Предоставленный отрывок.
После того как Виганд изучил дело «Змеи», ему сообщили, что операция «Моисей» имеет еще два ответвления. Первым был «Скаут», палестинец, учившийся в Киеве и женившийся на советской гражданке. КГБ удалось завербовать его. Виганд должен был взять палестинца под свою опеку и вывести на него сотрудников «Моссада», работавших под крышей израильского посольства в Бонне, в надежде, что те завербуют его.

Вторым ответвлением была «Лиса», Нина Альброт, полная сорокадвухлетняя женщина, приехавшая в Берлин из Латвии. О ней советской контрразведке было известно лишь то, что она была каким-то образом связана с Марией Браунер и часто ездила в Советский Союз.

«Выясните, при чем тут Нина», — сказал Кремаковский, и на этом совещание закончилось.

Сразу же по возвращении в Восточный Берлин Виганд выделил с полдюжины контрразведчиков для вербовки осведомителей и агентов-двойников. Была выявлена еще одна женщина, родившаяся в Латвии, которая проживала в Восточном Берлине и по всем статьям подходила для вербовки, будучи замешанной в контрабанде и валютных махинациях. Это была Ирина Резе, высокая красивая блондинка, которой едва перевалило за тридцать. В ходе беседы с сотрудниками МГБ Резе предпочла тюремному заключению сотрудничество. Ей дали кличку «Анна». Еще трех агентов удалось завербовать из числа «русской мафии» в Западном Берлине.

Собранные данные.
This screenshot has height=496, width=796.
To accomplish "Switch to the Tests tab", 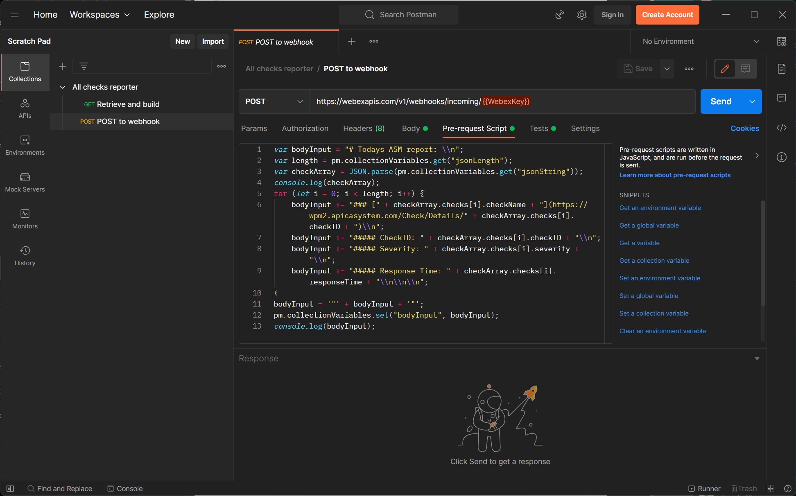I will click(x=539, y=128).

Задание для выполнения. Напишите продолжение отрывка об операции «Моисей», начиная сразу после его последнего предложения.

Решённое задание.
К середине 1983 года, как сказал автору этой книги Виганд, его подразделение не только подтвердило все предположения и подозрения, имевшиеся у их советских коллег в отношении группы Браунер, но и поставило ее Деятельность под наблюдение. Виганд знал обо всем, что предпринимала Браунер и «русская мафия», и держал в курсе Кремаковского. Полковник Штази утверждал, что ему удалось установить, что «из СССР незаконно вывозились ценности стоимостью в миллионы рублей». Наблюдение за Браунер было столь плотным, что она и шагу не могла сделать без того, чтобы о нем тотчас же не узнали сотрудники Штази. В ее доме были установлены подслушивающие устройства, прослушивались также и телефонные разговоры. Разговоры снаружи подслушивались с помощью направленных микрофонов. Виганд сказал, что вскоре ему стало ясно, что Мария Браунер — «исключительно способная деловая женщина, которая вкладывала свои деньги буквально во все — в магазины, торгующие порнопродукцией, шоу со стриптизом, контрабанду икон и бриллиантов». В некоторых случаях, по словам Виганда, восточно-германской контрразведке удалось установить ее связь с преступлениями, совершенными «русской мафией», которая обосновалась в Западном Берлине. Удалось также выяснить, чем занимается Нина Альброт. Она была партнершей Браунер в контрабандных делах и в то же время конкурировала с ней в таких областях, как порношоу и мелкий торговый бизнес. Были выявлены ее связи с контрабандистами в СССР. Вся эта информация передавалась Кремаковскому, который время от времени сообщал о происходивших в Москве арестах агентов «Моссада» и других западных разведок. Деталей арестов он не раскрывал, держа своих восточно-германских коллег в неведении.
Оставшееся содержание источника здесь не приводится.